In Chicago, NBC (later ABC) owned WENR and shared time with WLS, owned by Prairie Farmer magazine. Both stations were listed on the NBC Blue (later ABC) rate cards. WLS, when they had the frequency took some NBC/ABC programming and even fed its National Barn Dance to the Blue Network. WLS ran more local programming (much of it farm programming) and had a stronger brand image in Chicago and the Midwest. ABC brought out Prairie Farmer's interest in 1959, kept the WLS calls, dropped most of the farm shows, and flipped to Top 40 in 1959.

In Dallas and Fort-Worth, the Dallas Morning News' WFAA and the Fort Worth Star Telegram's WBAP both shared time on two frequencies: 570 (a regional allocation) and 840 (a clear channel frequency). 570 was an NBC Blue/ABC affiliate; 840 carried NBC (Red) programming. The two licensees shifted back and forth, alternating with each other on each frequency. That arrangement continued into the 60s (at least, maybe longer).

All this sounds strange now, but in the 20s the only precedent available to set up radio broadcasting was two-way radio communication. Everybody used the same frequency and operators were supposed to share.
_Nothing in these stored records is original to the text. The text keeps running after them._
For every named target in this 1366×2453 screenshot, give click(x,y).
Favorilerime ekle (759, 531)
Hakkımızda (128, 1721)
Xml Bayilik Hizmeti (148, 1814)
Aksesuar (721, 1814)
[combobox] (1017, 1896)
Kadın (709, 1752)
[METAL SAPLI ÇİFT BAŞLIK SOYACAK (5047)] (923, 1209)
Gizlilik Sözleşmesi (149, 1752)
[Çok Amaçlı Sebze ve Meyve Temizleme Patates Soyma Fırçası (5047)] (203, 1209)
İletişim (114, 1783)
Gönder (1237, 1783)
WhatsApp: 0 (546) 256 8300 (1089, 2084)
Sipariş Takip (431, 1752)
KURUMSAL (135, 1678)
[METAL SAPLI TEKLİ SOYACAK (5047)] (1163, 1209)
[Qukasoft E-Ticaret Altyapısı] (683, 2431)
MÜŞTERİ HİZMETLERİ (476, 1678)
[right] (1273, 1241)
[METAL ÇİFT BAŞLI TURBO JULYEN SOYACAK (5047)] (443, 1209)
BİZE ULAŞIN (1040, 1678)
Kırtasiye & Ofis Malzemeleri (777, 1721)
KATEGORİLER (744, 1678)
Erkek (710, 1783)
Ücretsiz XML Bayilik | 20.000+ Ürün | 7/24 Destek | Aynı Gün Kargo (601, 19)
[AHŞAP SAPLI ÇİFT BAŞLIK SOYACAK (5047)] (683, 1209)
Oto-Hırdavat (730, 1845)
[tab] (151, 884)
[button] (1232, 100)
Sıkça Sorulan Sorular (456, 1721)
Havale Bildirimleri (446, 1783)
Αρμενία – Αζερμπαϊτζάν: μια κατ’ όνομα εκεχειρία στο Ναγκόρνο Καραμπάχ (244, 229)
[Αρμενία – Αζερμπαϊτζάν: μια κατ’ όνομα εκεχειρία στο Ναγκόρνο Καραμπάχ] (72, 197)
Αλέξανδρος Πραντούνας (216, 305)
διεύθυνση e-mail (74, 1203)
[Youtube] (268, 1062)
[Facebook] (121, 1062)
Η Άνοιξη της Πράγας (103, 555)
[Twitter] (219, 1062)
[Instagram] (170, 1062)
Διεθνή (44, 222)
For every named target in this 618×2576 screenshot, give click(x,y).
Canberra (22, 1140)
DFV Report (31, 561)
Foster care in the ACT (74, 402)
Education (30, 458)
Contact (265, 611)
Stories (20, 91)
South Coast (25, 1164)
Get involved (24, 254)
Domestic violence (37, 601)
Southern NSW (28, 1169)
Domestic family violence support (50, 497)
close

It made sense then that individual licensees would also share broadcast frequencies. Nobody had thought of buying ad time yet. So a department store, or newspaper or radio manufacturer or church would get a license to go on a few times a week - even once a week - to promote their own product or organization. In the early years, frequencies still had to go silent for a few minutes each hour to listen for emergency or distress calls. In some towns, all broadcasters would all agree to go silent at times so listeners could DX. It was AT&T, which charged people to talk over its phone system, which came up with the idea of charging people to talk over the radio. Stations bought out others with which they shared a frequency and started charging clients for air time. And now you know..... the rest of the story.
 
WPBS (the Philadelphia Bulletin Station...now WUSL) was originally on 107.7. It did a frequency swap with ca$h for 98.9, WSNJ Bridgeton. See, the WPST move is nothing new.